1.2 These GTC form the basis for all offers, deliveries, and services provided by LOGICX AI. They are primarily directed at entrepreneurs within the meaning of § 1 of the Austrian Commercial Code (UGB).
1.3 Deviating, conflicting, or supplementary terms and conditions of the Contractual Partner shall only become part of the contract if LOGICX AI has expressly agreed to their validity in writing.
1.4 Priority of Specific Agreements: Detailed provisions regarding scope of services, specific usage rights (licenses), prices, terms, and other conditions are set out in individual offers, order forms, service descriptions, partner agreements, end-user license agreements (EULAs), or other specific contractual documents (collectively “Individual Agreements”). In the event of conflicts, these Individual Agreements shall take precedence over these GTC.

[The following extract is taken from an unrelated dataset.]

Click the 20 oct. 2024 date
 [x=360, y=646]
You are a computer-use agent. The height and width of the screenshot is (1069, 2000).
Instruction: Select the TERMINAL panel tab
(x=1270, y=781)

1.5 If the Contractual Partner distributes the Services of the Provider under a partner or reseller model or passes them on to end users, it is obliged to pass on all relevant end user terms (including EULA, privacy policy, and other usage requirements) to its end customers (flow-down obligation) and ensure that these are accepted. The Contractual Partner shall be liable to LOGICX AI for the proper transfer and for any violations of these terms by its end customers.
​
2. Subject Matter and Service Provision
2.1 LOGICX AI develops and distributes software and AI solutions and provides related services such as consulting, implementation, support, and training. The exact scope of services to be provided by LOGICX AI shall be derived from the respective Individual Agreement. LOGICX AI shall perform its services in accordance with the current state of the art and recognized industry standards. Specific service level agreements (SLAs) may be agreed upon in Individual Agreements.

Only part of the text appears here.